Some of you may have noted in my bio that I write plays. It is critically important when developing characters that you take into account their three-dimensional nature. That is, what a character may want overtly, or state that he or she wants, overtly, may be in conflict with what the character wants in his or her deepest heart of hearts. What is on the surface may not be an accurate reflection or presentation of what is beneath. The same is true of the people that you encounter every day, and will certainly be the case of the people that you encounter in soliciting content for your IR. You have to be aware that motivations are not necessarily altruistic, and you have to be able to appeal to these motivations—and at the same time you have to recognize your own motivations for what they are: you’re trying to fill your archive; you’re trying to show-off your institution; you’re trying to project your library into the campus eye.
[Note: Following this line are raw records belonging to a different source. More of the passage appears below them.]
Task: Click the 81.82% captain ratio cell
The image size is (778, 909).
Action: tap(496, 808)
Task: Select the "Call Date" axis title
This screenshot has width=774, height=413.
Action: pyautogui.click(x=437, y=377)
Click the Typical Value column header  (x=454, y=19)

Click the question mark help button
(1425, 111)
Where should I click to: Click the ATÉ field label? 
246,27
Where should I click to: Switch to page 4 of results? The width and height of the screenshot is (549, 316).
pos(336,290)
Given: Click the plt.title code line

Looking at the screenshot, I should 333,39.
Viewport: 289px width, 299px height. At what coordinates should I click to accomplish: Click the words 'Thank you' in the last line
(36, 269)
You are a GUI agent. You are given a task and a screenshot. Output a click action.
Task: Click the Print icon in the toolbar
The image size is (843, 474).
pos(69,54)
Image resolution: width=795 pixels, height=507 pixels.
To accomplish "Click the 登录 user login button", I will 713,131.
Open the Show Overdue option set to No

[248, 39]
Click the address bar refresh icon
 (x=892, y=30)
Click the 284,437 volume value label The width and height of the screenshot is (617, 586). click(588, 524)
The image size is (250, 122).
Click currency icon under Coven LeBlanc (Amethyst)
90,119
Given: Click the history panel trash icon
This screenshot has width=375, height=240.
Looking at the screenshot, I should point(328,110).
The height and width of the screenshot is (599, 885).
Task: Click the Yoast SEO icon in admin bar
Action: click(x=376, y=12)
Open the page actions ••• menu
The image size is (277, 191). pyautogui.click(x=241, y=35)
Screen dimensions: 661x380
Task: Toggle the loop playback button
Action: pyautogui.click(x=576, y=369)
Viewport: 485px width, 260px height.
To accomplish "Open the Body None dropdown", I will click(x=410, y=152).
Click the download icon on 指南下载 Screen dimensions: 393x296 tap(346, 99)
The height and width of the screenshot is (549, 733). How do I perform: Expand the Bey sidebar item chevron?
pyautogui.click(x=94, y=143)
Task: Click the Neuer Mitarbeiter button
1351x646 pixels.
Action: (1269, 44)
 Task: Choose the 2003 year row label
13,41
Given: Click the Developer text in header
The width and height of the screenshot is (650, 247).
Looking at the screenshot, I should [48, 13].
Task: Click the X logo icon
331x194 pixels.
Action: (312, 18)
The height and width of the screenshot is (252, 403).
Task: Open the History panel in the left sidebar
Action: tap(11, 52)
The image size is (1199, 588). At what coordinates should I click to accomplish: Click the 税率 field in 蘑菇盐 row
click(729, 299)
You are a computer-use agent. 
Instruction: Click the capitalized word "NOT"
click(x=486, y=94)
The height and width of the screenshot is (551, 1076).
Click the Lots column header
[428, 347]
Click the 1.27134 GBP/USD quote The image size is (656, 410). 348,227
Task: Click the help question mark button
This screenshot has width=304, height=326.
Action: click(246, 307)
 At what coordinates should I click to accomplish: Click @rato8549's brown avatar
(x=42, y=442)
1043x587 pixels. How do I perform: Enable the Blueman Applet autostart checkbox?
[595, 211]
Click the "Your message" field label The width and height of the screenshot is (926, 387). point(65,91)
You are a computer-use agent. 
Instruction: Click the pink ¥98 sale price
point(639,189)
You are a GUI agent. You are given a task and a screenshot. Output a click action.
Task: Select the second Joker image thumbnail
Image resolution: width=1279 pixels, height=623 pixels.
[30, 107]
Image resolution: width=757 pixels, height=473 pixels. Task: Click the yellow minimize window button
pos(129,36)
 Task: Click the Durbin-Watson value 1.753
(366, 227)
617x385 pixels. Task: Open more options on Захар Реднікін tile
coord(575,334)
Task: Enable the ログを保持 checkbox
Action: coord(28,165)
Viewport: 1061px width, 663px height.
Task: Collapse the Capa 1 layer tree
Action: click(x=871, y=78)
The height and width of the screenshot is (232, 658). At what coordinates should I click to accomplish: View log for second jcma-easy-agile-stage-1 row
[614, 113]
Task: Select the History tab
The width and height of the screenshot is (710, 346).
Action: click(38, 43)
Example: A Junior Faculty Member
A simple example might do here as well. Take a junior faculty member who is working toward tenure. It will be very difficult to convince her that publishing an article in an open access journal is to her advantage when so much of her status in academe is based on the old publish or perish model of scholarly communication—a model that relishes the struggle to get published, and, as David Mamet might say (in reference to his play Oleanna) a model that could be perceived as a form a structural hazing, a model that thrives on overly dense constructs like a journal impact factor as a measures of importance and relevance—so not only is this junior faculty member judged on her ability to get published in the first place, but where she gets published is important as well.
I won’t beat this horse any longer, but just point out that there must be human considerations in this equation, to ignore them is to stand look at your meager collection of faculty submitted materials and not understand why the flocks have yet to descend upon you.
Slide 9
There is a quotation from an OCLC Environmental Scan in 2003 that summarizes this point very well:
“The most significant challenge facing academic libraries undertaking these institutional repository projects is not technical, however. The major challenge is cultural. Too few initiatives include all the stakeholders—faculty, library staff, IT staff and instructional designers—and there is no common view of what an institutional repository is, what it contains and what its governance structure should be.” http://www.oclc.org/reports/escan/research/repositories.htm
So what does all this mean? I hope it serves as a general framework for this discussion, which will move from some theoretical discussion to practical considerations: just like the video, it will move from the somewhat confounding sleight of hand to the concrete deconstruction of strategies and approaches: from the how’d they do that, to the manipulation of the camera’s focus and direction. Not to align myself too closely with the message of Dr. Wiseman, but we’ve got to move from the perception of the great goods offered by an IR to the raw reality of what it takes to make them work.
Optional: Depending on how you feel it’s going
[Guard Story] Tie in to magic trick—that is, what is it you’re focused on and what are you missing by focusing on what you’re focusing on?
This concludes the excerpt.